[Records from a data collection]
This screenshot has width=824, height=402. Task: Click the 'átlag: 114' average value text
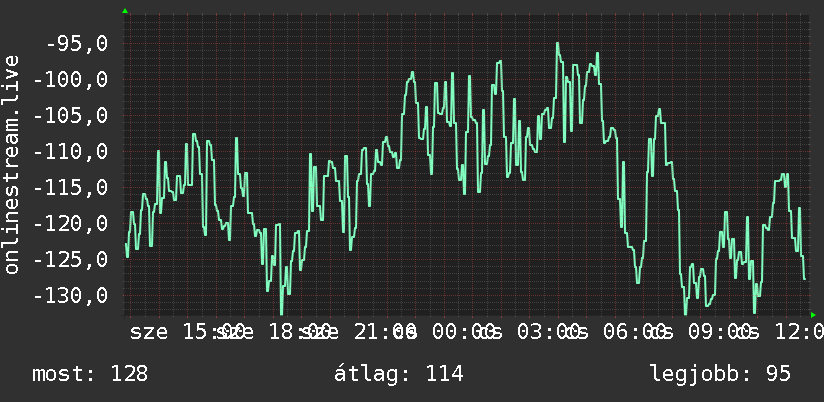click(x=399, y=374)
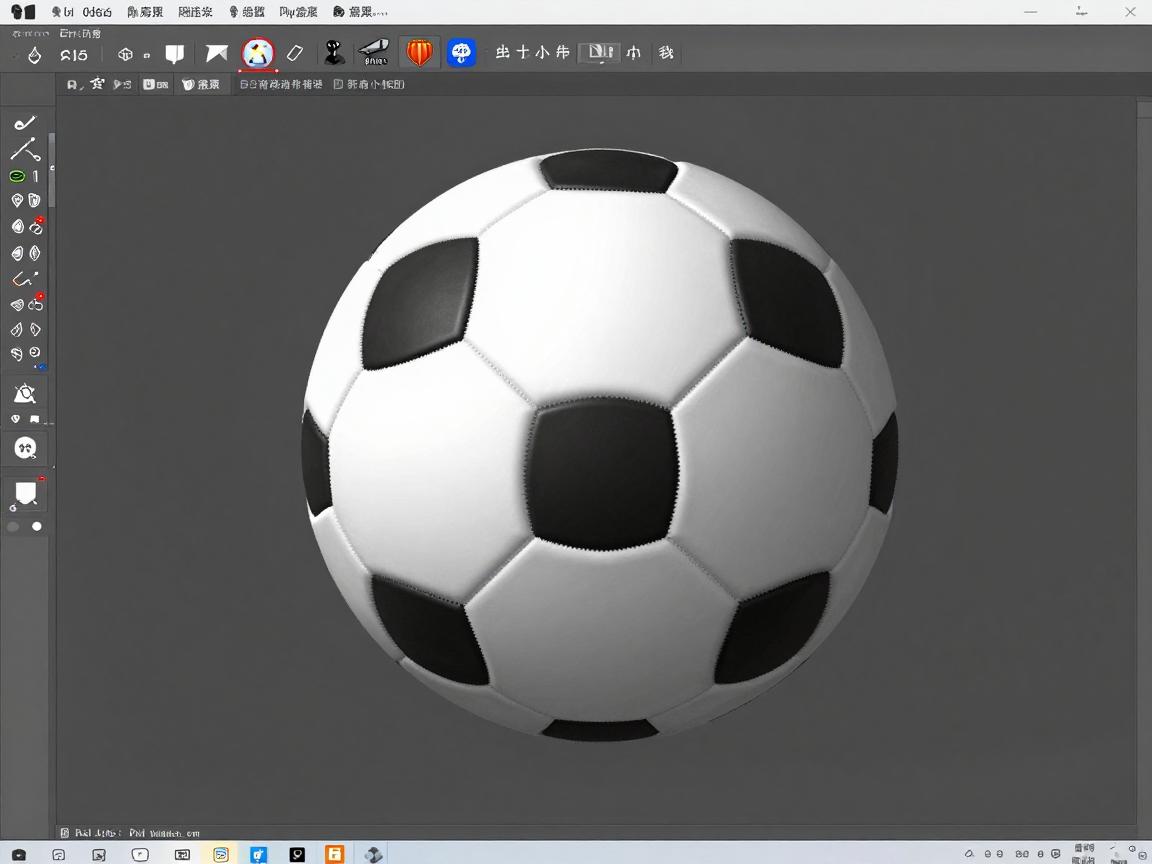The height and width of the screenshot is (864, 1152).
Task: Toggle the dark circle at the left panel bottom
Action: coord(13,526)
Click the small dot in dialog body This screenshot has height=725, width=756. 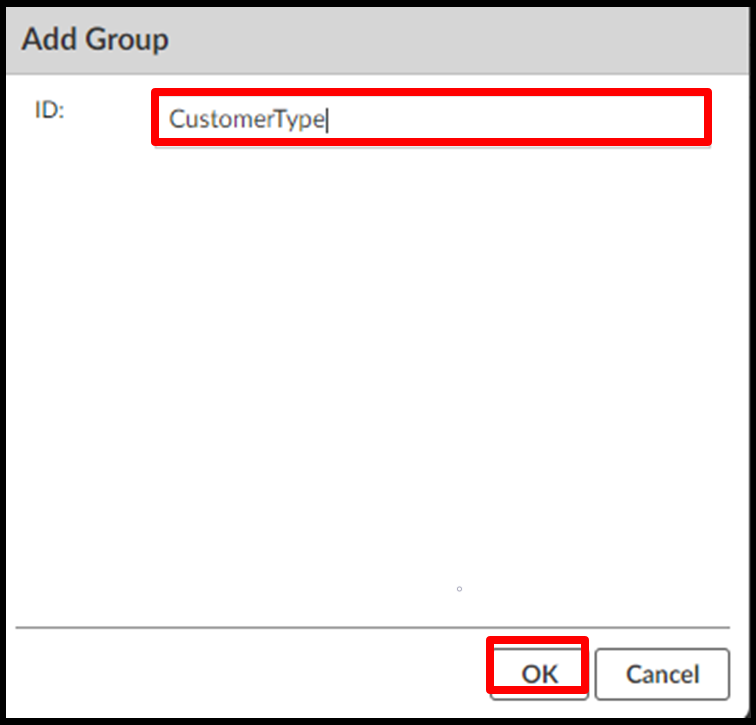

> [GOAL OF THE EXERCISE] For each record above, write it out exactly and omit any picture.

> [WORKED SOLUTION]
This screenshot has width=824, height=402. Task: Click the 'átlag: 114' average value text
click(x=399, y=374)
The height and width of the screenshot is (864, 1152).
Task: Toggle the dark circle at the left panel bottom
Action: coord(13,526)
Click the small dot in dialog body This screenshot has height=725, width=756. 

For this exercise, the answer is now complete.